Diplodocus
In 1899 and 1900 two teams from the Carnegie Museum discovered almost complete skeletons of Diplodocus in Sheep Creek, Wyoming, amongst scattered bones of Apatosaurus and Stegosaurus.
John Bell Hatcher, who had hitherto been working for Othniel Marsh, named the new species Diplodocus carnegii after his patron.
The Carnegie mount of Diplodocus was to become one of the best known dinosaur skeleton mounts in the world.
Carnegie Diplodocus in the British Museum 1905
John Bell Hatcher 'Diplodocus (Marsh): Its osteology, taxonomy, and probable habits, with a restoration of the skeleton' in Memoirs of the Carnegie Museum, vol. 1 (1901). pp. 1-63.
At about the same time as Hatcher was finding his specimens, the American Museum of Natural History found 2 partial skeletons.

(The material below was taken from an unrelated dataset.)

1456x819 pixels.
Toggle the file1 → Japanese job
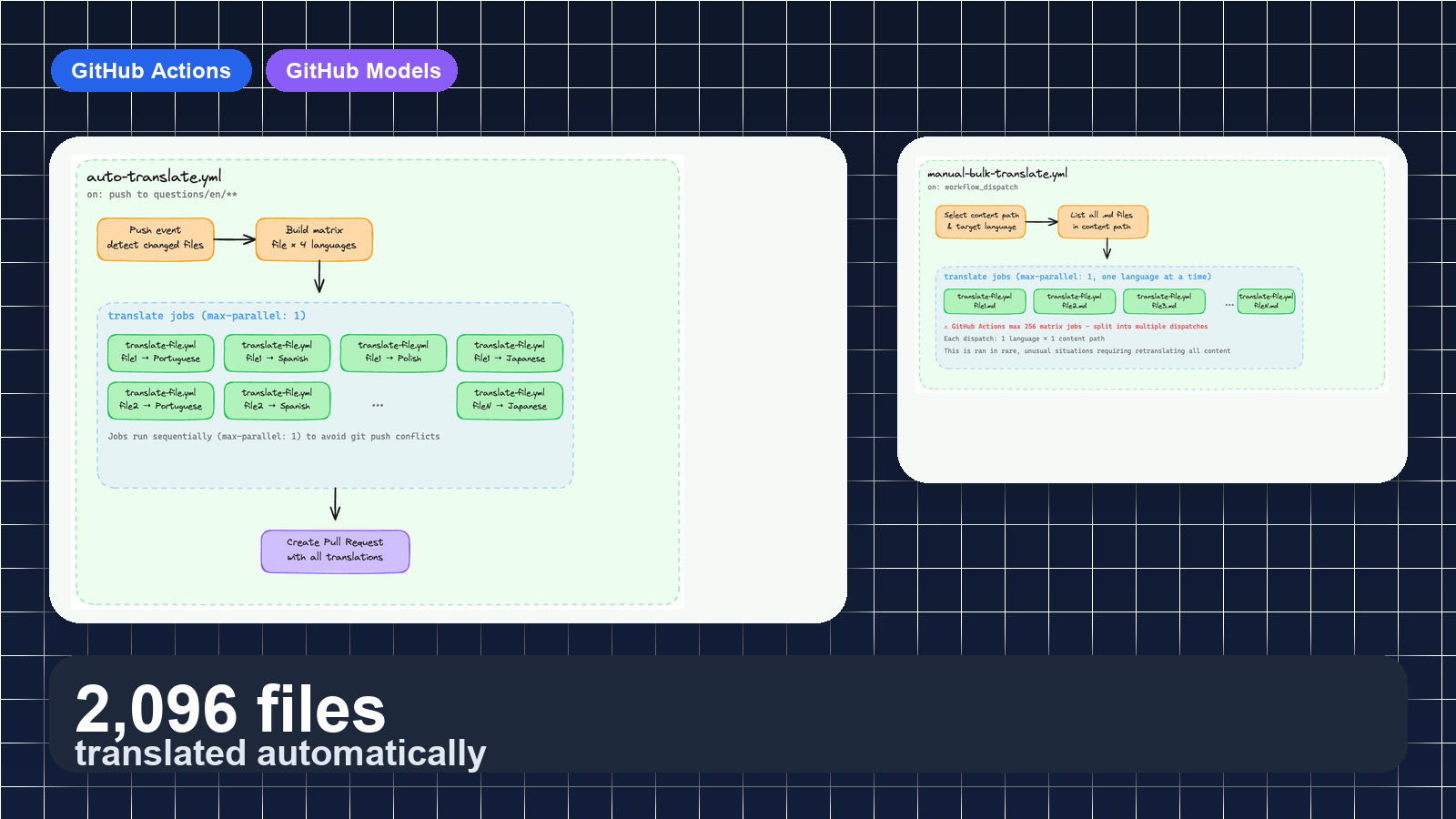[510, 353]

In 1899 Henry Fairfield Osborn described how the creature may be regarded as comparatively nimble and able to raise itself up onto its 2 hind legs with the aid of its long tail. Cope appeared to endorse this view.
Osborn's vision of a 'tripodal' Diplodocus (Charles R Knight 1907)

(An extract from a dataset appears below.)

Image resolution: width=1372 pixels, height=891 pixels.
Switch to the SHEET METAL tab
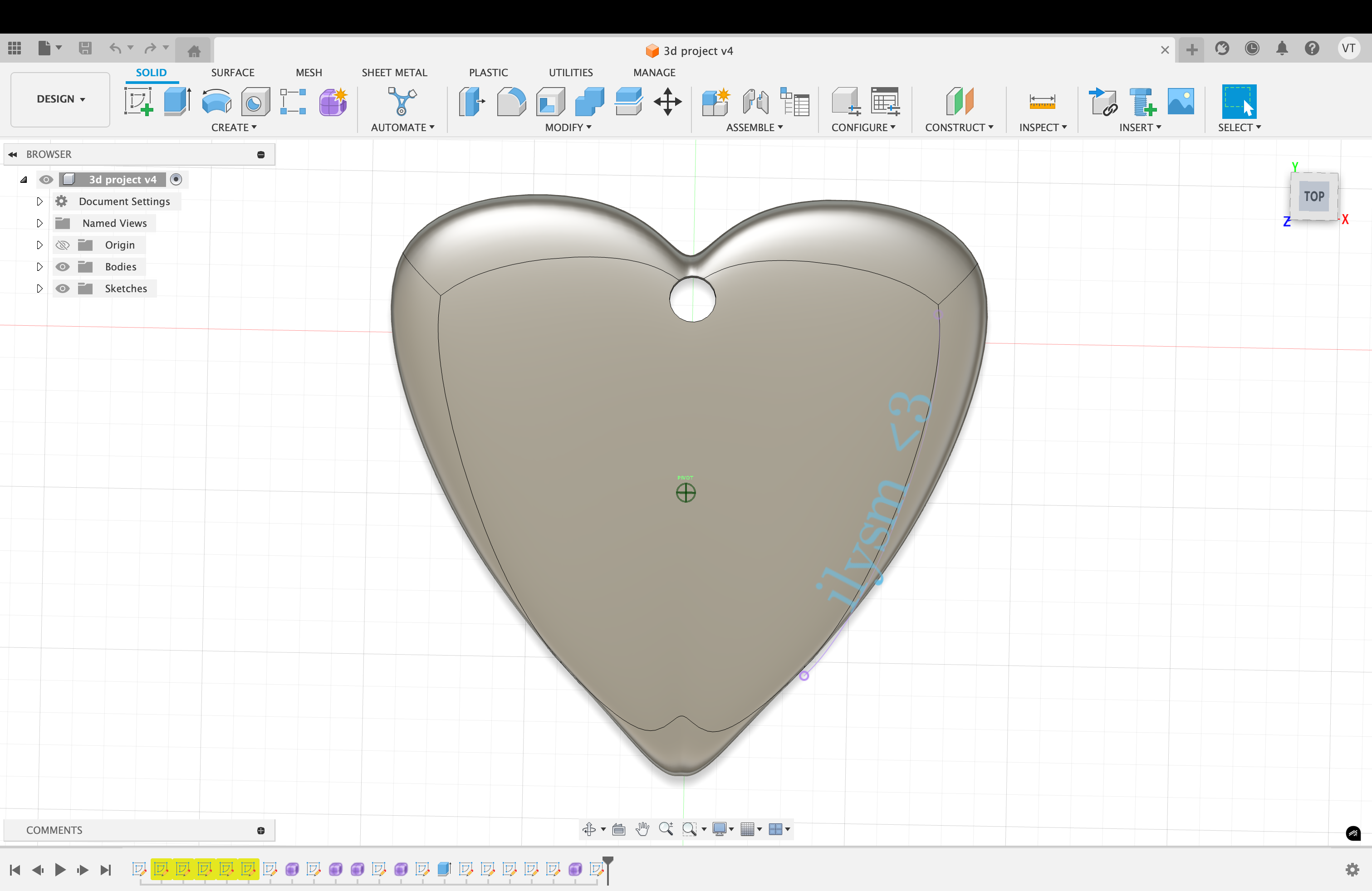pyautogui.click(x=395, y=72)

Oliver Hay, in 1908, suggested that the legs of Diplodocus must have splayed out like those of a crocodile. He gained some support for this from a German anatomist, Gustav Tornier, who attempted to reconstruct the skeleton leg bones so that the knee joints were at nearly 90 degrees. Such theories were scathingly attacked by William J Holland in 1910.